François Ier en personne, voyageant en Normandie pour y créer le port du Havre, aurait apprécié le breuvage. « Foy de gentilhomme ! Oncques n’en goustai de meilleur ! », se serait exclamé le roi, de passage à Fécamp. On ignore s’il est réellement venu. « La confusion entre le mythe et la réalité, entre l’abbaye de la Trinité et le Palais a sciemment été entretenue par les créateurs de la société », sourit Sébastien Roncin.

Lorsque les révolutionnaires de 1789 prient les religieux de quitter le cloître, un inventaire de la bibliothèque est réalisé. Prosper Élie Couillard, grand-père d’Alexandre Le Grand, est alors procureur fiscal. Il acquiert un recueil contenant la recette de la Bénédictine.

Cet ouvrage, son petit-fils Alexandre l’aurait retrouvé en 1863 dans les papiers paternels. Sébastien Roncin sait qu’ « il est dans une pièce du Palais. Le manuscrit existe. Alexandre Le Grand l’avait constamment avec lui ». Sur une photo, il le tient dans sa main gauche, un verre de liqueur dans la droite.

Pour ce descendant d’un capitaine de navire, la conquête du monde commence. Avec la collaboration d’un pharmacien, il transforme une boisson médicamenteuse en liqueur apéritive et digestive. Aux composants originels de l’énigmatique Bernardo Vincelli, il associe la myrrhe, le genièvre, l’écorce de citron. « Il y a vingt-sept herbes et épices exotiques dans la Bénédictine, précise Élodie Manoury, guide au Palais. La cardamone, la vanille, le safran – qui donne sa teinte dorée au produit – sont les plus coûteuses. »

Le cocktail du Twenty One
Si les débuts sont artisanaux, le succès de la liqueur exige vite nouveaux équipements et nouveaux locaux. Dès 1873, la production atteint 150 000 bouteilles par an, dont beaucoup sont commercialisées à l’export. Car, à l’étranger, on adore « la grande liqueur française ». Comme chez les Romanov et les Hohenzollern.

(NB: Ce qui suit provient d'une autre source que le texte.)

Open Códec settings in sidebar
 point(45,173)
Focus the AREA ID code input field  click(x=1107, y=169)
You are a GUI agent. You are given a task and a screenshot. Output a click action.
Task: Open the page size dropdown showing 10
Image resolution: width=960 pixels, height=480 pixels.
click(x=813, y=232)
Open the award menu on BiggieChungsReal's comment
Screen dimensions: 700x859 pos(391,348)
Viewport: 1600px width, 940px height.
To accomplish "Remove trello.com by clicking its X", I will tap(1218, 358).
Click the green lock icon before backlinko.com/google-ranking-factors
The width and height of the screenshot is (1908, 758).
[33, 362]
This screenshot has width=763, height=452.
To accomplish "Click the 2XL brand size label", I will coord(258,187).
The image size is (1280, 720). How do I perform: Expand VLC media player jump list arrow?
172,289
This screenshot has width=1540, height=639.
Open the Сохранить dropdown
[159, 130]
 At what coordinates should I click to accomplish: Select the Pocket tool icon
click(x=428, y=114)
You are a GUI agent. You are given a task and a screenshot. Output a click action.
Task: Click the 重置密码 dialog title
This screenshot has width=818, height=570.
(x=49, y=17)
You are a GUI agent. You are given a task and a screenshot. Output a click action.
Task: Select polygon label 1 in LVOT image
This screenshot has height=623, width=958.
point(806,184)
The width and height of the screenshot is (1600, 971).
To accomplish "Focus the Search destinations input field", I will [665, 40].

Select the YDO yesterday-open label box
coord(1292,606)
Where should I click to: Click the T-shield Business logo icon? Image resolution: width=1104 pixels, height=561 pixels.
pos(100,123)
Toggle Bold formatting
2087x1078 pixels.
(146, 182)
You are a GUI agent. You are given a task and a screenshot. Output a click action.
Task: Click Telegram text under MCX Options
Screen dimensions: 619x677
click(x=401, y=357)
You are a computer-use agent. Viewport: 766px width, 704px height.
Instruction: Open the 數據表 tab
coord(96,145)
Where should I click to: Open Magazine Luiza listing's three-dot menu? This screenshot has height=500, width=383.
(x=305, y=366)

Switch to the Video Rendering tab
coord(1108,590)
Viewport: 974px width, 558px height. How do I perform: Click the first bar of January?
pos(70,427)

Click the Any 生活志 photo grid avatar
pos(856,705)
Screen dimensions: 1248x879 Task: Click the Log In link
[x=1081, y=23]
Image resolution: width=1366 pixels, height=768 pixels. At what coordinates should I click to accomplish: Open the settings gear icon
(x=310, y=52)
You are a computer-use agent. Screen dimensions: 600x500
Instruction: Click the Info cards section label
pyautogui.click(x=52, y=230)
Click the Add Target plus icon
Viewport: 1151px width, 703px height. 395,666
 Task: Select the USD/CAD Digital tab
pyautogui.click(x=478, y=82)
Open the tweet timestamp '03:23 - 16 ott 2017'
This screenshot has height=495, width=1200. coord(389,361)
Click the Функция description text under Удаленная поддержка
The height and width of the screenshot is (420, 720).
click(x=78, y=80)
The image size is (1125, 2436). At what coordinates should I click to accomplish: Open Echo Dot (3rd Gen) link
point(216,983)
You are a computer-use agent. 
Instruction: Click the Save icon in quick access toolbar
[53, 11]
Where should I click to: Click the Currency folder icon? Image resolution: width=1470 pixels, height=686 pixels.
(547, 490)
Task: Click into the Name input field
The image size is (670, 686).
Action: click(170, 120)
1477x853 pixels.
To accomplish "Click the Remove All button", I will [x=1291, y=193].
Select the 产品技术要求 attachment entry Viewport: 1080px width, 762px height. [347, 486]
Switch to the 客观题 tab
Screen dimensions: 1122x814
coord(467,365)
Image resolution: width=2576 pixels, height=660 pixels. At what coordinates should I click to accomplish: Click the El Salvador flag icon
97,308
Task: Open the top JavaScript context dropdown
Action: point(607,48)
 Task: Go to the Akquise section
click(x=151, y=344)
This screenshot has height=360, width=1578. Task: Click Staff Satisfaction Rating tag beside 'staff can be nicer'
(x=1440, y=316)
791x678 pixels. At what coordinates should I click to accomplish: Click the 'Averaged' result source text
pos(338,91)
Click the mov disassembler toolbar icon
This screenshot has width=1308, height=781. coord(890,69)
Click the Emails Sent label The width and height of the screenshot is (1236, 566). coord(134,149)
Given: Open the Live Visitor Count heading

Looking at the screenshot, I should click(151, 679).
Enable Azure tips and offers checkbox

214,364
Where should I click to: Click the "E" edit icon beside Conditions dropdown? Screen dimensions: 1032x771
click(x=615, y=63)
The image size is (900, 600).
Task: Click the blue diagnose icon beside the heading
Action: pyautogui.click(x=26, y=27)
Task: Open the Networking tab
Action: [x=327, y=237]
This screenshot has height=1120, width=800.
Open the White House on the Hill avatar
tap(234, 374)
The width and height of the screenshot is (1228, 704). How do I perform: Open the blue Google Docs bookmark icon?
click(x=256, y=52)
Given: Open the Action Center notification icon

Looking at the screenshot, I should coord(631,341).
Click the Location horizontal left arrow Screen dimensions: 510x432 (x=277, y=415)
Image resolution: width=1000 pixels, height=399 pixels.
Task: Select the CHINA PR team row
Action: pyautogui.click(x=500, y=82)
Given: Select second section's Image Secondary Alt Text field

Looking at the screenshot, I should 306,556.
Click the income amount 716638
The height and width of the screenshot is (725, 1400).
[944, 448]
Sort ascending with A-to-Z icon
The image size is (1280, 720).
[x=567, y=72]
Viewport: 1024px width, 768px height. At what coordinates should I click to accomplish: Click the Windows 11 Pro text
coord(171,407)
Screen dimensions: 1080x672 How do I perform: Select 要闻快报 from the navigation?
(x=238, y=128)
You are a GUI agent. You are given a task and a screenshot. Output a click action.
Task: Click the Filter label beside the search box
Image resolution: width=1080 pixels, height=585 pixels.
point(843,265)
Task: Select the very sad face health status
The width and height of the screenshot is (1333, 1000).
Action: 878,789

Bénédictine, B & B et Single Cask vieillissent dans les caves de Fécamp
Bénédictine, B & B et Single Cask vieillissent dans les caves de Fécamp.
© Crédit photo : Palais Bénédictine

Dix ans plus tard, Bénédictine SA entre en Bourse. L’incendie qui, en 1892, ravage en partie l’édifice – épargnant néanmoins les alambics –, ne désarme pas Alexandre Le Grand. Il le reconstruit, plus grandiose encore. L’entrepreneur disparu, ce sont ses garçons qui inaugureront le Palais revisité et développeront l’activité sur les marchés américain et asiatique avec le fameux B & B, un cocktail de liqueur et de cognac concocté par le barman du club Twenty One, à New York. À charge des Le Grand de transmettre la direction à leurs propres enfants pour préserver le clan.

Les années d’après-guerre seront fastes. En 1950, la société, dont le siège est désormais à Paris, boulevard Haussmann, a des succursales à Bordeaux, Marseille, Alger. Des agences dans les principales villes de France et à l’étranger. Un dépôt et une distillerie de vins à Boufarik, en Algérie.

Convoitée par Rémy-Martin, aujourd’hui propriété de Bacardi-Martini, la « Bénec », comme on dit à Fécamp, n’est plus une affaire de famille. Mais la légende reste celle écrite par Alexandre Le Grand.